I think this kind of action coming from somewone like microsoft would be seen
as another proprietary software imposed to the web.

We have not tried yet, as we did not have anything relevant to work with. We
really have no idea how we can do that. Maybe you can help?

------
edgarvm
in a very different context something slighty close to it already exists: QML

------
breckinloggins
Why can't we go even deeper? If we want to replace the existing HTML/CSS/JS
situation with something better, it would suck to replace them with
technologies that have the same shortcomings.

Here are some thoughts:

\- We need to decouple semantic structure definitions from browser releases.
AXR gets this, but we can go further.

\- Further, we ought to somehow retain HTTP as a transport layer and keep the
content text-based but still remove the reliance on SPECIFIC languages.

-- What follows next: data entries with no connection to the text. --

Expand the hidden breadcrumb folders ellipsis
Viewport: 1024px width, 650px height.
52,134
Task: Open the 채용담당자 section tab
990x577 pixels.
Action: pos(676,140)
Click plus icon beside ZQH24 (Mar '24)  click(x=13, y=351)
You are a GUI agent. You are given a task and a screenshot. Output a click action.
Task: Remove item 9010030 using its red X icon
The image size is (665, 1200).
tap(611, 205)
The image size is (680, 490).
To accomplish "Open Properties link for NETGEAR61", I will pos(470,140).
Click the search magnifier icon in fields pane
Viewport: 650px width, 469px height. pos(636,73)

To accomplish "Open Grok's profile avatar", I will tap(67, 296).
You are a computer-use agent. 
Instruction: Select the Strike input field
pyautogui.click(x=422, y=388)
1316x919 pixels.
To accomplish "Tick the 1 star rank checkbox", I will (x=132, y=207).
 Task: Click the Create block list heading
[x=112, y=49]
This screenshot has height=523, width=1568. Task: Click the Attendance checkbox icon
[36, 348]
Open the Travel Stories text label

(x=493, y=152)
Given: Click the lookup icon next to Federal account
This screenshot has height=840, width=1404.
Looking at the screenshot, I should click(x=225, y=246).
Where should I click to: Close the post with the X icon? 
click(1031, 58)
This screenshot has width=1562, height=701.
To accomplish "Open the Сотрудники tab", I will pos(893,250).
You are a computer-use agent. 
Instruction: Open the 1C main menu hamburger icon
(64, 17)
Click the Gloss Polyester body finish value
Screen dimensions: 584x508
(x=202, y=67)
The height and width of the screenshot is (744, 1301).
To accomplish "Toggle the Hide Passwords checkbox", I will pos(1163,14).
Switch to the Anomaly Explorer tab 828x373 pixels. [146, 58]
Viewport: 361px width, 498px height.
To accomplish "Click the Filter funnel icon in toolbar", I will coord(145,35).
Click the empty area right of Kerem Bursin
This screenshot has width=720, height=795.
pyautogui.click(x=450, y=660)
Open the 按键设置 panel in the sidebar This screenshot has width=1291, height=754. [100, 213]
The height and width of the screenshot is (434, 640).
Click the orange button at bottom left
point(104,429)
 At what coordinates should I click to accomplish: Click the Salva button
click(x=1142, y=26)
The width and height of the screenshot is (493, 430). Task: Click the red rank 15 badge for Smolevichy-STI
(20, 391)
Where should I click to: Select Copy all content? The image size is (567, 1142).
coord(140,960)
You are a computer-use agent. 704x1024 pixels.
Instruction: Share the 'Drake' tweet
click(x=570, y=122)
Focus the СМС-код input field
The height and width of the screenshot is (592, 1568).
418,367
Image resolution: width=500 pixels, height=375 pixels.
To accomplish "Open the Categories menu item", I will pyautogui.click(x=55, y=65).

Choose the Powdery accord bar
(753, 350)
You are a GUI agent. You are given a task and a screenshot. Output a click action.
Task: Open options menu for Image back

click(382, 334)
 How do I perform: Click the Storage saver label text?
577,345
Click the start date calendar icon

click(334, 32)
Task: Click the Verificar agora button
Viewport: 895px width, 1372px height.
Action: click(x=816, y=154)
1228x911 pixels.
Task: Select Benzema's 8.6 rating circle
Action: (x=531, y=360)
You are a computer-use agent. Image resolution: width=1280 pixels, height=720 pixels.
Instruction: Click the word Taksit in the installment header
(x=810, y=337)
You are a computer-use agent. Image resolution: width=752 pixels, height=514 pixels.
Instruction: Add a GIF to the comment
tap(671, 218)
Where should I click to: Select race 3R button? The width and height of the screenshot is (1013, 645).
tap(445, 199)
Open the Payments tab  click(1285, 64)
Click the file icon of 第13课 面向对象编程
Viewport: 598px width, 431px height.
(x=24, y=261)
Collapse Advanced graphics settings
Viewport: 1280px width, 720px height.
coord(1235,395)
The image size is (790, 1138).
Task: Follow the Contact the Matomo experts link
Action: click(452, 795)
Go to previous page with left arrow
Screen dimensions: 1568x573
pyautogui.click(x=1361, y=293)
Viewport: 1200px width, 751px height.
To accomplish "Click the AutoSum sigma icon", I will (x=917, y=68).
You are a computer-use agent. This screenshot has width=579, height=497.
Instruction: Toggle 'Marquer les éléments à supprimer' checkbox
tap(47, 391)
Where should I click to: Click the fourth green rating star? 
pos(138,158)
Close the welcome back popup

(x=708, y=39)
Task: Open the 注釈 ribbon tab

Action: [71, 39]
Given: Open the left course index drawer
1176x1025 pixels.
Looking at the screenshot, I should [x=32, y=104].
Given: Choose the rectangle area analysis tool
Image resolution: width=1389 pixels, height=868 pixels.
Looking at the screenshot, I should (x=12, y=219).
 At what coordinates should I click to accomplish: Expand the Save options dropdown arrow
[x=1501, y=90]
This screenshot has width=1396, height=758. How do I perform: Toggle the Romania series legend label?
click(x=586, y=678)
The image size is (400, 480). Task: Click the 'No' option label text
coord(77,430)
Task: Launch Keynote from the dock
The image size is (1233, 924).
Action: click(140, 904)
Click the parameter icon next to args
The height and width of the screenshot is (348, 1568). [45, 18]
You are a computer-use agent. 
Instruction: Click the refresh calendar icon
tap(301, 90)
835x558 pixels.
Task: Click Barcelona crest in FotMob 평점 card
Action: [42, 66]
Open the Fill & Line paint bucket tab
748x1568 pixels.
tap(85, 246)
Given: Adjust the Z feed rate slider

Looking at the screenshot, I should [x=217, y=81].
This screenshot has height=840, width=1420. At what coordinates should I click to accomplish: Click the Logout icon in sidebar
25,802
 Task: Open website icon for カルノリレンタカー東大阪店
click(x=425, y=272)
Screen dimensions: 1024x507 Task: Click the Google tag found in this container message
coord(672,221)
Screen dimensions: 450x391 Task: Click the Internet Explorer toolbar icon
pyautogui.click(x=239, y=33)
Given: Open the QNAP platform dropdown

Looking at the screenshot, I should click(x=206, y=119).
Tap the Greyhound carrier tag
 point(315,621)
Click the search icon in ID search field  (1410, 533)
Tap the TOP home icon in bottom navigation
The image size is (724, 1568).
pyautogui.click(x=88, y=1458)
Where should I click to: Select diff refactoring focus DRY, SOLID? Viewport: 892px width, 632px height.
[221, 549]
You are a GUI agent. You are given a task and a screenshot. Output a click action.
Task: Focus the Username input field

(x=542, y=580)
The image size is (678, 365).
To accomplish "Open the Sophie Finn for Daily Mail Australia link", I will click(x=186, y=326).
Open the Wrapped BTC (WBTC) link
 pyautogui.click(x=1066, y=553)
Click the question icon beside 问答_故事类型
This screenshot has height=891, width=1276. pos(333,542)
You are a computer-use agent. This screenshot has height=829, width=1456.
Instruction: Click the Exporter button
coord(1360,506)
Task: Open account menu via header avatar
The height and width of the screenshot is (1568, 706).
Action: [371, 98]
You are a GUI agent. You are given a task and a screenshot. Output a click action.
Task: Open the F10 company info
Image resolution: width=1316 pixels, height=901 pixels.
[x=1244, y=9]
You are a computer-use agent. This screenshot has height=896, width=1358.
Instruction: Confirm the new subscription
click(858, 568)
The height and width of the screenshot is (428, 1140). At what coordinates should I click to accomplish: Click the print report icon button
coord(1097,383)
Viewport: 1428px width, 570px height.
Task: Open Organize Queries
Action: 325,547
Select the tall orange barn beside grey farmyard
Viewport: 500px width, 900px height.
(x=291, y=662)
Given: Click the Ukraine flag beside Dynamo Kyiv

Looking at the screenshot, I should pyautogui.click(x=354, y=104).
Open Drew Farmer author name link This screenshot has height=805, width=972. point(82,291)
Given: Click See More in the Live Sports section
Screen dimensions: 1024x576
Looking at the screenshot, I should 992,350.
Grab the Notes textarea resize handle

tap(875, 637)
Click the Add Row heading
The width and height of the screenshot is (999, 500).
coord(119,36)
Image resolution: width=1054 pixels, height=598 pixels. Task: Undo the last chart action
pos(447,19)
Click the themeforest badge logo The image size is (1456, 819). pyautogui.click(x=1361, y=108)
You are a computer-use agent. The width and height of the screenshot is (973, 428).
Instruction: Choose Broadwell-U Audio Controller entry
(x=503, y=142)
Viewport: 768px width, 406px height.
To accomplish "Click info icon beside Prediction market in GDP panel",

What I imagine is very similar to AXR, only it would be something you could
build AXR on TOP of. If you have a better idea than AXR, you could build that
as well. Let the market decide. In fact, traditional HTML/CSS/JS could also be
built on top of the new system.

As you're probably guessing, I'm imagining some sort of "assembly language" +
object model that exposes the core primitives of structure, presentation, and
behavior. Now when I say "object model" I don't mean the DOM. I mean something
more primitive than that in which the traditional DOM and other things could
be implemented.

The nice thing about this model is that the site can specify the location and
version of the "compilers" it needs the browser to use to understand whatever
it is sending. Most of the time, these would be well-known software components
that ship with all browsers by default and are updated via standards bodies
(just like now). The difference is that the standards can evolve independently
of the browsers. Also, sites are free to use whatever they want as long as
they can come up with it and the user agrees to download the components. When
you think about it, this is really no different than "plugins", only now the
content is not opaque.

Browsers now become exercises in implementing the primitive "HTTP VM" (or
whatever it's called) in the most efficient way possible, adding end-user
features like tabs and private browsing, and implementing new VM versions as
they are released by the WhatWG or W3C. Hopefully, these can move more slowly
because you shouldn't need new primitives as often.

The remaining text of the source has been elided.